DOCUMENT SECTION
=== Begin Enclosure ===
As a member of Better Together’s City-County Governance Task Force, I concur with the general sentiment that our cause needs a serious restructuring.
I remain a staunch advocate of St. Louis city-county unification and have been so since 1995. That is when I first learned of a report on effective city governance co-authored by Ambassador George Herbert (Bert) Walker and late U.S. Senator Tom Eagleton at the request of then-Mayor Freeman Bosley Jr. Walker eventually became the founder of Better Together, funding it with an initial gift of $100,000.
I respect Walker’s work, and the City-County Governance Task Force borrowed heavily on his vision as we incorporated input from members of the St. Louis region and cities such as Nashville, Louisville, and Indianapolis that embraced regional governance. That report, even with its flaws, provided a framework to address effective governance and the social ills that have plagued the St. Louis region.
However deep divisions across the region have precluded the serious debate needed to move the task force report forward.
Since its release in January, there have been many criticisms of the task force report – some factual and some intentionally divisive. For instance, a careful reading of the Missouri Constitution will indeed reveal the requirement of a statewide vote to restructure municipal courts and police districts.
Nonetheless and most importantly, the community has spoken on the importance of a racial equity lens in restructuring the St. Louis region, and we have heard them. Race and racism permeate all forms of life in our fair city and county.
=== End Enclosure ===
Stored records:
=== Begin Enclosure ===
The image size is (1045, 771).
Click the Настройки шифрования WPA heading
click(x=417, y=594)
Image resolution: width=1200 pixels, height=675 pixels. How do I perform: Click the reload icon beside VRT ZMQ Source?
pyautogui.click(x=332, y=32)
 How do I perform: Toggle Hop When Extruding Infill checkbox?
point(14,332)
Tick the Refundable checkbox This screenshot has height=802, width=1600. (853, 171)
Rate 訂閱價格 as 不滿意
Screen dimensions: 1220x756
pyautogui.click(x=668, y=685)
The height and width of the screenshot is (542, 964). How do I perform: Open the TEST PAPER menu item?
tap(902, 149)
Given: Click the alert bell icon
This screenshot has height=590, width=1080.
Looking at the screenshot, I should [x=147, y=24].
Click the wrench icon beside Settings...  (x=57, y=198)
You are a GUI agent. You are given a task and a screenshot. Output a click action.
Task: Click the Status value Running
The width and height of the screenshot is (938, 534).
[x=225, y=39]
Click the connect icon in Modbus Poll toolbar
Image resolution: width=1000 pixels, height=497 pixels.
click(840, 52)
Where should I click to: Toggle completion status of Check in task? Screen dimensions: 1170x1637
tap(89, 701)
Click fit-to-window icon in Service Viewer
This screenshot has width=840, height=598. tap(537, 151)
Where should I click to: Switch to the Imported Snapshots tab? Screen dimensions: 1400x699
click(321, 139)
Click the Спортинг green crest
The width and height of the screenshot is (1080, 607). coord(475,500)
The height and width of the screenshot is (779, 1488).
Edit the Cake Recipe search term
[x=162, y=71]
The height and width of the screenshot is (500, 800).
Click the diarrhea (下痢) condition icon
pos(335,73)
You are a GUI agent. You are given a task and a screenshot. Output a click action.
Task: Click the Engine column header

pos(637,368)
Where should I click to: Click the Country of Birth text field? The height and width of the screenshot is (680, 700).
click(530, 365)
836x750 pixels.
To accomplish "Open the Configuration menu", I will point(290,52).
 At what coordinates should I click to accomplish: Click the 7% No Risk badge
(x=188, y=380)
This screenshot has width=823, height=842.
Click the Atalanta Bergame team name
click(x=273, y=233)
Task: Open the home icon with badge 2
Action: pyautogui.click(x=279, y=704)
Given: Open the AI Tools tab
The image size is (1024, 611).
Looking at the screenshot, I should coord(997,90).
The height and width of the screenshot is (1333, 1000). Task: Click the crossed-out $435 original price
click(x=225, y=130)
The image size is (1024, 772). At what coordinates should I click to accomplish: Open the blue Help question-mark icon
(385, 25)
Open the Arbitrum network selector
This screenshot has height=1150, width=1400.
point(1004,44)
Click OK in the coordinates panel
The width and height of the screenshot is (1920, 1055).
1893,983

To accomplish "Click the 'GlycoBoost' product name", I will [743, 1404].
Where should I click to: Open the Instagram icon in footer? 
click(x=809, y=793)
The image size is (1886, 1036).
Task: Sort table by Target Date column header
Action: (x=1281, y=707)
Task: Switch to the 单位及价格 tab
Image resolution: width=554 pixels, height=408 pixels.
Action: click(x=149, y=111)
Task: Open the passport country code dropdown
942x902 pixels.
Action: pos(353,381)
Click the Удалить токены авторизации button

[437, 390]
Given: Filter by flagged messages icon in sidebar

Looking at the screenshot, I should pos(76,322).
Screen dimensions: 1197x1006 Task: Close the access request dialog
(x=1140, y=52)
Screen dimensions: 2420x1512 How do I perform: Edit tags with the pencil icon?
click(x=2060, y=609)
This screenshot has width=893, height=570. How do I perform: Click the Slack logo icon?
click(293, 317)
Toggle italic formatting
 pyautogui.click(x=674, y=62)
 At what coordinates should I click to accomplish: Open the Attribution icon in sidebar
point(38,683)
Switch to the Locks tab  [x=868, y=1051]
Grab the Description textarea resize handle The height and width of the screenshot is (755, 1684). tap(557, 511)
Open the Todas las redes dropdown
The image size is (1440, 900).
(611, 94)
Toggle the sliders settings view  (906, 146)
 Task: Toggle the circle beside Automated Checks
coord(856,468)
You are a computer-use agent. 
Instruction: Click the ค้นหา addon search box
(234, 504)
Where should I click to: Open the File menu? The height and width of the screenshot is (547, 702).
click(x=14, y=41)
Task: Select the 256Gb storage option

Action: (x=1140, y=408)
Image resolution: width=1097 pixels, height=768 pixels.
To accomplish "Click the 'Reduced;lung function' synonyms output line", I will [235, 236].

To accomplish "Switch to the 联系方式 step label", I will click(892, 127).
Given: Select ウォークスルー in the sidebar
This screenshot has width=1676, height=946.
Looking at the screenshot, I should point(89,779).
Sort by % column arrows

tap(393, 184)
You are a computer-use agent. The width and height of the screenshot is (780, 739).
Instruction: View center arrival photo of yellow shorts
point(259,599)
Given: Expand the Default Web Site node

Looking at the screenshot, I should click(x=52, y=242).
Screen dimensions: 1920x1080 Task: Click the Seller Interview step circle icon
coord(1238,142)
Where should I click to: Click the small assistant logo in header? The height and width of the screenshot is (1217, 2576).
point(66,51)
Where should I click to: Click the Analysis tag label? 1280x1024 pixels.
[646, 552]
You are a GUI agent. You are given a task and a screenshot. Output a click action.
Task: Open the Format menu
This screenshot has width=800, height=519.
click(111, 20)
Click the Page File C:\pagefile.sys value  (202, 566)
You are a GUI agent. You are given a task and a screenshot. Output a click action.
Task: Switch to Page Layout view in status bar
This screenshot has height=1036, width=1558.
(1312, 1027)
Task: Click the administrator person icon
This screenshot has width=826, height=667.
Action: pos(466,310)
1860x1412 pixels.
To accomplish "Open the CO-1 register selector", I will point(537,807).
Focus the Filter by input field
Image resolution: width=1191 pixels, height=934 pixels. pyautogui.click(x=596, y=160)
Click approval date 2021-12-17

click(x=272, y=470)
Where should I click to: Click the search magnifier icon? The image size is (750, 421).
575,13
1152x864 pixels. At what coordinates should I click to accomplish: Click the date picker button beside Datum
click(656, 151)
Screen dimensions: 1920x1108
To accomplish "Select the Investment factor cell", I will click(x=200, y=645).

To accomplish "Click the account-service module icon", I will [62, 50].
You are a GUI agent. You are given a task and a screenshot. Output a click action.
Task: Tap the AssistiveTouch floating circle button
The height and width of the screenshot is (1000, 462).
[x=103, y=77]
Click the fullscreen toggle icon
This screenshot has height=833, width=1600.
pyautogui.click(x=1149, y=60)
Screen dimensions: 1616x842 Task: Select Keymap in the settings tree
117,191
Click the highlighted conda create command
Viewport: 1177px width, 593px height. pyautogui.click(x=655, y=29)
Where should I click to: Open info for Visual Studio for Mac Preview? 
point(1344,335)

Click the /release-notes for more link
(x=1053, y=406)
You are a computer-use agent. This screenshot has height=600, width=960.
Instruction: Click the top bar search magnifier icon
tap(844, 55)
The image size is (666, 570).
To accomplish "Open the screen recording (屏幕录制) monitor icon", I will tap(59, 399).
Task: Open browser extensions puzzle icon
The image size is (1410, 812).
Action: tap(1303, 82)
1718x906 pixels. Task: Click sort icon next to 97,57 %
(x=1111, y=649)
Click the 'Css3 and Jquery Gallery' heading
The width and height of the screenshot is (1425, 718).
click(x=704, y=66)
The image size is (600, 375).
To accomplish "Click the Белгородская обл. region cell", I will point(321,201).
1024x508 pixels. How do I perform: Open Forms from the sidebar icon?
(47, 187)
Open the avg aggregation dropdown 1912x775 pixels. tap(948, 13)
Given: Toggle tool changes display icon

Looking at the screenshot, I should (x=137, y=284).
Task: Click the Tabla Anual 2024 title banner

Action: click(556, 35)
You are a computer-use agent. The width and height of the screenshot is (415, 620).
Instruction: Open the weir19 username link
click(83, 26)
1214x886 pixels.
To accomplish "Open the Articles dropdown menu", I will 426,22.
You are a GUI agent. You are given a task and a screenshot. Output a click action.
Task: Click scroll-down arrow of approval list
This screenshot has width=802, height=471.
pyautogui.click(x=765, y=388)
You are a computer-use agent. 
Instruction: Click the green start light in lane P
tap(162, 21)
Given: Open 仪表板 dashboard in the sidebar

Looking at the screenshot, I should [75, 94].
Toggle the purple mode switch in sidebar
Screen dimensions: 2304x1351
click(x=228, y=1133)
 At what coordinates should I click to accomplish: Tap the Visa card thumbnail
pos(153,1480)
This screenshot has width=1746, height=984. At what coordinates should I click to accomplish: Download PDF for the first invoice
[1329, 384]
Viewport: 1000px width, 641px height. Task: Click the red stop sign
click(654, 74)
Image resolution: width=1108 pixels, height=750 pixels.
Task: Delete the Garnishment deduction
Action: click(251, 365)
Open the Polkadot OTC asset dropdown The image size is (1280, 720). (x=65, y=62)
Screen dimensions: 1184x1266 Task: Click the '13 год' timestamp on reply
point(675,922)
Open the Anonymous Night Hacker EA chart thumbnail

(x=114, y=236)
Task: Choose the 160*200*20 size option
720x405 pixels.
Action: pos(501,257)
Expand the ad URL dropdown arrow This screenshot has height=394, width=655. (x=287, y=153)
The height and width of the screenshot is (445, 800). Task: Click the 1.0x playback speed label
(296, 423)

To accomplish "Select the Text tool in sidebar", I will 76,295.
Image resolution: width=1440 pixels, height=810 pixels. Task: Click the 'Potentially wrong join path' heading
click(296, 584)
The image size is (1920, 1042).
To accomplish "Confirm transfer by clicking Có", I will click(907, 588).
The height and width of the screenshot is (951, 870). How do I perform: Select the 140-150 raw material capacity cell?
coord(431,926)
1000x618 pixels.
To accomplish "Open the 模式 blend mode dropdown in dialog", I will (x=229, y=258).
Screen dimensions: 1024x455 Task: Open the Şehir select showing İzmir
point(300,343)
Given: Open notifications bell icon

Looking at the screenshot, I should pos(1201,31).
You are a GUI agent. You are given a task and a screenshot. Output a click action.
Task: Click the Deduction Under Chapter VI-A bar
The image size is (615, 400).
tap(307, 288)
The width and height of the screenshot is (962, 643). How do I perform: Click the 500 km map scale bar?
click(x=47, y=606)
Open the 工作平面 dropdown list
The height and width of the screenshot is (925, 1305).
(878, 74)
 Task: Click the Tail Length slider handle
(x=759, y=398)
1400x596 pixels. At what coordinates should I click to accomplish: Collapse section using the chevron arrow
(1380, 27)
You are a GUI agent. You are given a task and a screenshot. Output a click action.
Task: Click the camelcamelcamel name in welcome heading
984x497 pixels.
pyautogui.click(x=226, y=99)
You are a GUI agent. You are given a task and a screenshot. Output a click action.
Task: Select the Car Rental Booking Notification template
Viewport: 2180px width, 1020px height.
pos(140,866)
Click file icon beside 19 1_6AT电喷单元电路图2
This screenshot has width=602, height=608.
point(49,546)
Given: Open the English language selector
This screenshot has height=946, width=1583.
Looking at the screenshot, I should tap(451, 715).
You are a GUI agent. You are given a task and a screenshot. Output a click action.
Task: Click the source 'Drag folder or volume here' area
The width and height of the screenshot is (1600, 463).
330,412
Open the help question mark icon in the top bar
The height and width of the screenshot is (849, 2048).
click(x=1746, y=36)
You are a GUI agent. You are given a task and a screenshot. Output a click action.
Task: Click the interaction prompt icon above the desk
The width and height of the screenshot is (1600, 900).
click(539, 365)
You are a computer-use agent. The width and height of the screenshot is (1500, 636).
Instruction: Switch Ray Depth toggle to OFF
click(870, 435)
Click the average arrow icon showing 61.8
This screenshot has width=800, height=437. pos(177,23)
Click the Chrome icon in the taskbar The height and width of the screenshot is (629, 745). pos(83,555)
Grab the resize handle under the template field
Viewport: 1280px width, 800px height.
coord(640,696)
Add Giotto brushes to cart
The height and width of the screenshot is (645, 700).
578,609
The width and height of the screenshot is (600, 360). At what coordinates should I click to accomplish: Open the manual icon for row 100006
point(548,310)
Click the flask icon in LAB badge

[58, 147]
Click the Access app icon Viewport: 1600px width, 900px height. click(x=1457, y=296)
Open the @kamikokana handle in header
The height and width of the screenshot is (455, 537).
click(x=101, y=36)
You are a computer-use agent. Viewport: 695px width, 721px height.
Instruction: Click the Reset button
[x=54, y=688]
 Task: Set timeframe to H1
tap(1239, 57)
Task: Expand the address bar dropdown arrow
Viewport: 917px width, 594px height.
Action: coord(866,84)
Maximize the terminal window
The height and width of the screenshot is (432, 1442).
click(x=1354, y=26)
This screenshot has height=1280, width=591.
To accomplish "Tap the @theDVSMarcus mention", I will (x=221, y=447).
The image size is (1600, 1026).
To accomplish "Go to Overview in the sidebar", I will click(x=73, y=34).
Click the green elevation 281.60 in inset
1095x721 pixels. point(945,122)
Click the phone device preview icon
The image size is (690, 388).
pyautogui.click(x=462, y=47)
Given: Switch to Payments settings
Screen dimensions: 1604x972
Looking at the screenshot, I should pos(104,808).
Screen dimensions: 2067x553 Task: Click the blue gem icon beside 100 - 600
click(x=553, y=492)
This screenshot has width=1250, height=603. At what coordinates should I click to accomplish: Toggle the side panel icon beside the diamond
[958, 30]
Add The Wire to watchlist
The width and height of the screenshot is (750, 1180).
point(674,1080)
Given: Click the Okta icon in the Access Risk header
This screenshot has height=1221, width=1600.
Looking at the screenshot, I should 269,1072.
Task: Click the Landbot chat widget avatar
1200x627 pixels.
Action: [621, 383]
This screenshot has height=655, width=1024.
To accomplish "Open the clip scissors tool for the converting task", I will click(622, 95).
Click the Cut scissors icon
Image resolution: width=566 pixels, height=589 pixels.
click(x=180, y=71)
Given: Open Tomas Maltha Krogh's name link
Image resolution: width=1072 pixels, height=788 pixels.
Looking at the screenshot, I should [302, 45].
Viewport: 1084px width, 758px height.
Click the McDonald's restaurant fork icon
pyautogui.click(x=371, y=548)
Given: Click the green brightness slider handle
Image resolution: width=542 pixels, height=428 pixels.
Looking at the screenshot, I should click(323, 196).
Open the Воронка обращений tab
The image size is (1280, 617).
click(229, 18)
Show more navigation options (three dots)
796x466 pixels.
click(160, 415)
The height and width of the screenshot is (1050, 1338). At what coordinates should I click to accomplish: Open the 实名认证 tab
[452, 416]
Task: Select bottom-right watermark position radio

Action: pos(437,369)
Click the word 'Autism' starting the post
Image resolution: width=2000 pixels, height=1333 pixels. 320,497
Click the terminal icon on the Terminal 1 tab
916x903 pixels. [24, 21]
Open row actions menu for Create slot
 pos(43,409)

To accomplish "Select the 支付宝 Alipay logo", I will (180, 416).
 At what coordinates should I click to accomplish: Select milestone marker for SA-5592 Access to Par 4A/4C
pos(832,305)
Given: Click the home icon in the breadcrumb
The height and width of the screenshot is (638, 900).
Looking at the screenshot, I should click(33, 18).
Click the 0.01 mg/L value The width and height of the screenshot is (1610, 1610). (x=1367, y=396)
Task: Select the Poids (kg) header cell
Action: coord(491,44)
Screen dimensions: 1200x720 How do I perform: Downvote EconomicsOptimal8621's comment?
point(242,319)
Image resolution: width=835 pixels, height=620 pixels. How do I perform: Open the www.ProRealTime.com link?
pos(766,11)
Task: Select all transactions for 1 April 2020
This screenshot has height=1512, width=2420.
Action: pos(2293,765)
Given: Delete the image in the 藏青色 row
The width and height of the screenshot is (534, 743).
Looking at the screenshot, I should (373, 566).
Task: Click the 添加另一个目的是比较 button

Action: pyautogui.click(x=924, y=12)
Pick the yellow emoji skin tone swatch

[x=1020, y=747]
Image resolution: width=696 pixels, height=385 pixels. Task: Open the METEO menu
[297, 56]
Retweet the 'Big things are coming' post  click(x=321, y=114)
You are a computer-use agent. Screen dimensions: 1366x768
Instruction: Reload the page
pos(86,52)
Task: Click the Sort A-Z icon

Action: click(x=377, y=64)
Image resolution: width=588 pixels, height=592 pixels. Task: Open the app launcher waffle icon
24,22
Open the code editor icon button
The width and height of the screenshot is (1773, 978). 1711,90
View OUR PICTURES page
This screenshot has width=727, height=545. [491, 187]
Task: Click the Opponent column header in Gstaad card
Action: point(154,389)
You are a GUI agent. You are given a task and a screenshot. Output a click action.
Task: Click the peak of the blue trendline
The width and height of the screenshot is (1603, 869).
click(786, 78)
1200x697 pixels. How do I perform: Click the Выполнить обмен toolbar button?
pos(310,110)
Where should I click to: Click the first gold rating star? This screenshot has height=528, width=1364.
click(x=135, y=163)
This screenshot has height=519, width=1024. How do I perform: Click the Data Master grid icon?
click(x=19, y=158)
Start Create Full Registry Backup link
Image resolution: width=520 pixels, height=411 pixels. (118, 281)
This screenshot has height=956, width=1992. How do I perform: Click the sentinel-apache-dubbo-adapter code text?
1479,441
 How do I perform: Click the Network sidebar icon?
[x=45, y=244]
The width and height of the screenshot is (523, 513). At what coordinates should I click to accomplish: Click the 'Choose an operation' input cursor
=== End Enclosure ===
EXERCISE REQUIREMENTS
1/ According to the piece on St. Louis city-county unification, why has the task force report not moved forward?
2/ In the piece on St. Louis city-county unification, how large was Walker's initial gift to Better Together?
3/ Shorten the paragraph beginning "I remain a staunch advocate" from the piece on St. Louis city-county unification, keeping its main facts.

TASK SOLUTIONS
1/ Deep divisions across the region have prevented the serious debate the report needed to advance.

2/ $100,000.

3/ The writer has supported St. Louis city-county unification since 1995. That year the writer learned of a report on effective city governance by Bert Walker and Senator Tom Eagleton, requested by then-Mayor Freeman Bosley Jr. Walker later founded Better Together with an initial gift of $100,000.